== Extracted information ==
= = =
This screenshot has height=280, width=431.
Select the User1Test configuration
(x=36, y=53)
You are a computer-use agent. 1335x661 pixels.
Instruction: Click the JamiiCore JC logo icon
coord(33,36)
= = =
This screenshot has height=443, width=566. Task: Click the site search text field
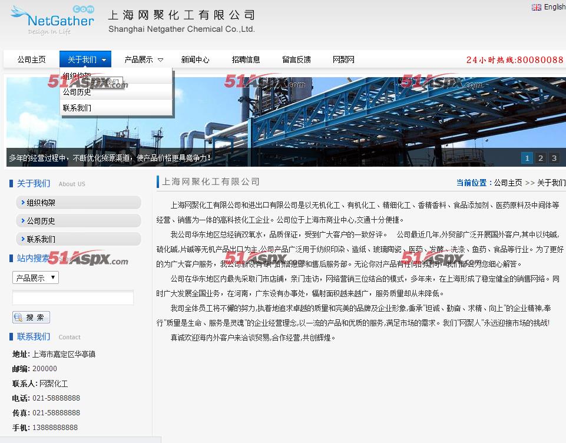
= = =
== Aim ==
Lay out the lines as a JSON list of strings, one string per line, leaving out blank lines. Begin at the line that has "This screenshot has height=280, width=431." and stop after the line that has "coord(33,36)".

== Expected output ==
[
  "This screenshot has height=280, width=431.",
  "Select the User1Test configuration",
  "(x=36, y=53)",
  "You are a computer-use agent. 1335x661 pixels.",
  "Instruction: Click the JamiiCore JC logo icon",
  "coord(33,36)"
]